In the first example here, we can graph the number of tweets that @DataSciColumbia favorited!
ts_plot(favorites, "weeks")
As you can see, the account was really active in favorit-ing tweets from 2017 up until before 2019. Maybe, we should go check on the owner of the account?
Finding top hashtags
Next, we can use the search tweets function to pull tweets that mention @DataSciColumbia account and then find the top hashtags (by frequency) used when mentioning this account.
#Search for tweets that mention @DataSciColumbia
tweets <- search_tweets("@DataSciColumbia",n=1000,include_rts = FALSE,retryonratelimit=F)
#Show a preview of screen names and tweets
preview <- tweets %>% dplyr::select(screen_name,text)
datatable(preview)
#Pull all the hashtags associated with the tweets
hash <- tweets %>% dplyr::select(created_at,screen_name,hashtags)
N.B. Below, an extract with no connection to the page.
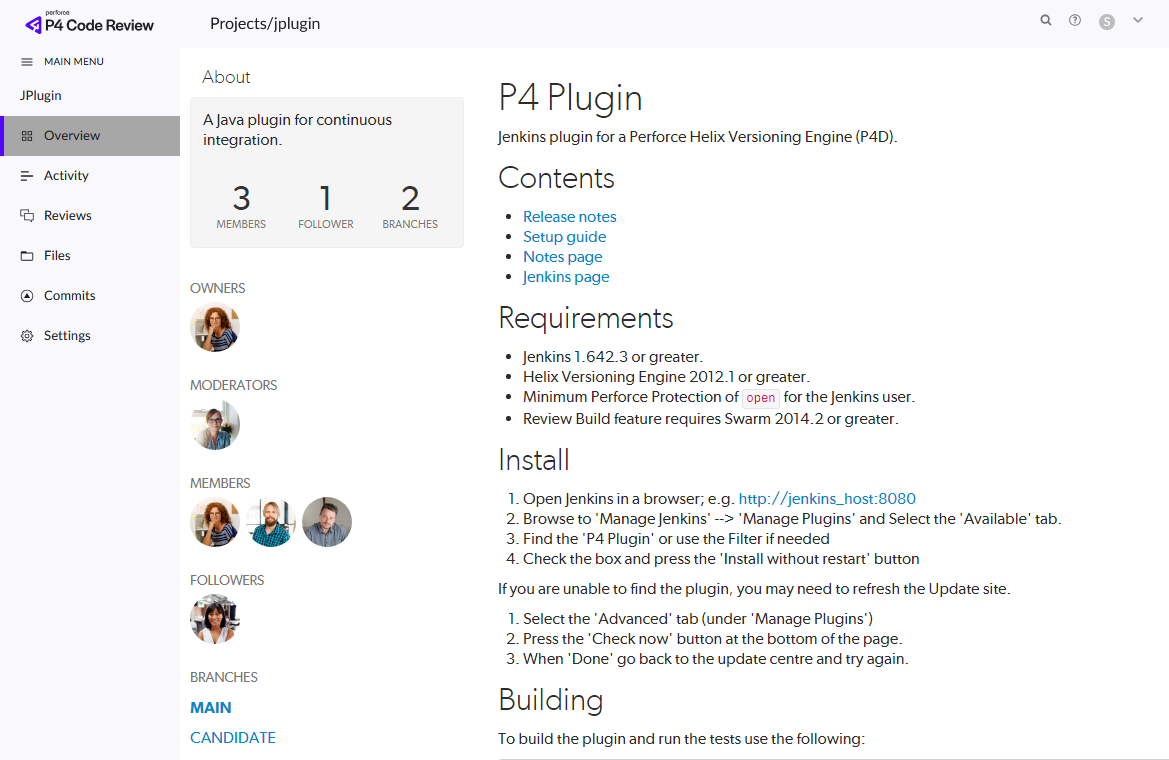Open the search with the magnifier icon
hash <- unnest(hash,cols=c(hashtags))
#Get a list of all the hashtags and count by frequency
tophash <- hash %>% filter(is.na(hashtags)==F) %>%
group_by(hashtags) %>%
summarise(count=n()) %>%
arrange(-count) %>%
arrange(count) %>%
mutate(hashtags=factor(hashtags,levels=hashtags))
#Plot the hashtags in a geom bar chart
ggplot(tophash,aes(x=hashtags,y=count)) + geom_bar(stat='identity') +
ggtitle(label="Most popular hashtags that menioned @DataSciColumbia") +
coord_flip()